From AMC’s smash hit television series The Walking Dead, to the movie Zombieland (and the upcoming film version of Max Brooks’ World War Z), flesheaters are everywhere. In fact, they’re so much everywhere that I have started worrying that zombies were reaching that too-much-of-a-good-thing spot that vampires reached right around the second Twilight book.
So, it was with some curiosity and a fair bit of skepticism that I read Colson Whitehead’s most recent book, Zone One. The story follows three days in the life of Mark Spitz (no, not that Mark Spitz), a survivor of a zombie apocalypse, who is working to help the government re-establish an outpost of civilization in lower Manhattan.
Spitz is employed as a “sweeper”, part of a team whose job it is to clean out straggler zombies from buildings in the Zone. Over the course of the novel, Spitz reflects on how he came to be there, his relationships with his teammates, the fall of modern civilization, and its prospects for rebirth.
There are two types of zombies in Whitehead’s world: the vast majority are the mindless, ravenous hordes that we all know and love and the other are a rare type of “malfunctioning” undead. These poor creatures spend endless days repeating a single task from the fallen world: standing at a copy machine, pushing a broom around a room, holding a skillet in a long-unused kitchen. They don’t attack people and never even seem to notice them. It is these stragglers that Spitz is most interested in and curious about.
Whitehead is no hack “genre” writer either – his literary novels over the past decade have been critically well received and have even been finalists for prestigious awards, including the Pulitzer Prize. And, boy, can the man put a sentence together. (Of the sort that makes me despair as a writer, knowing that I’ll probably never write sentences that good.) Using power metaphors and allusions, Whitehead transforms the day-to-day drudgery of Spitz’s Zone One existence into something beyond a horror story. It is, in a way, horror literature.

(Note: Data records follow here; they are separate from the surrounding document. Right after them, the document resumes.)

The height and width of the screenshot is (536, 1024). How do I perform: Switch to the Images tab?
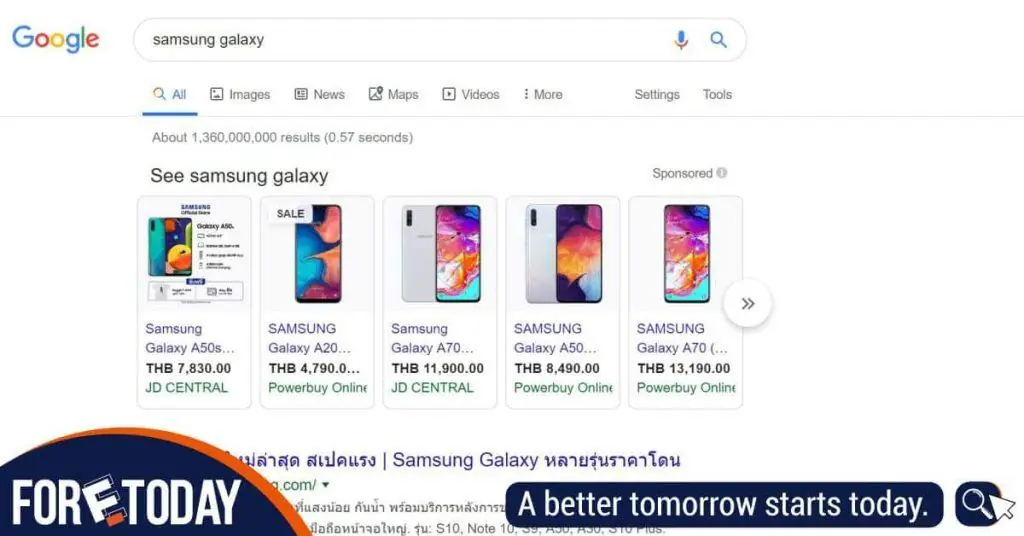tap(240, 95)
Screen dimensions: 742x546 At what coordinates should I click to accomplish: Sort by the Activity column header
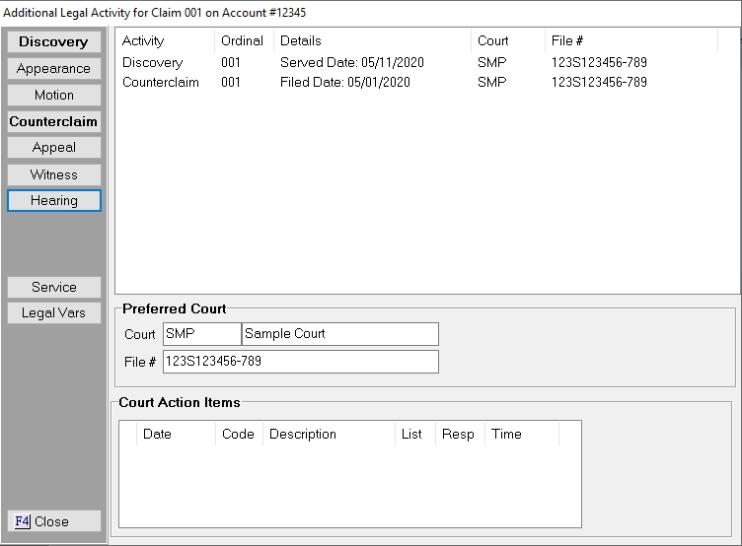pos(165,41)
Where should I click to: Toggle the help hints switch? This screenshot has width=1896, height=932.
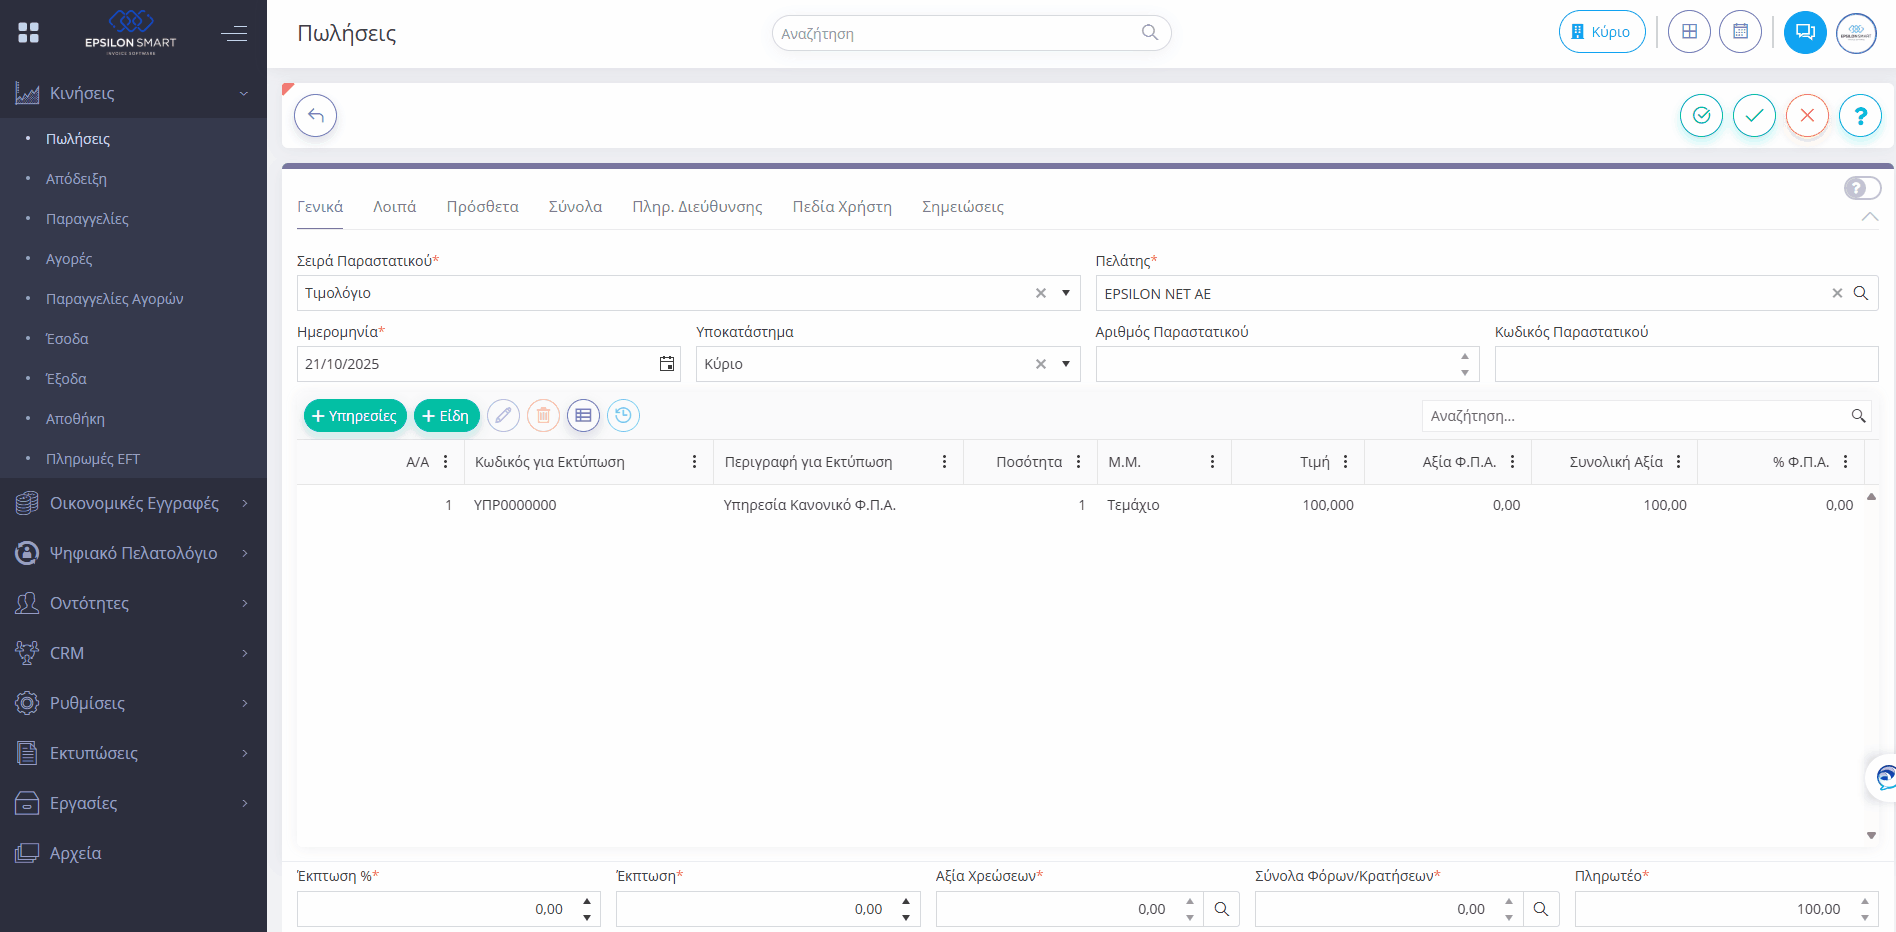pos(1862,188)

In Zone One, Whitehead turns the view of the post-apocalyptic world back onto the trappings of our world and civilization – the technologies we take for granted, our attachment to material goods, and our societal preoccupations – and plays on our own desire to “chuck it all away and start over”. The scenes with the malfunctioning zombies, stuck in the pointless, repetitive lives are particularly well done. And through it, Spitz becomes sort of a 21st century everyman who sheds the modern world, but doesn’t particularly mourn it.
The book is an engaging societal and human commentary, masterfully written against (and within) a now-familiar zombie apocalypse backdrop that manages something remarkable: a fresh take on a genre that I thought was getting stale.
Four stars out of five.
4 comments:
As much as they are everywhere, I still like the good ole zombie :)
I'm there! Thanks for the review, I'm going to read it.
so, that sounds quite intriguing and more intelligent that a lot of other zombie books.
I might give this one a shot. Sounds interesting.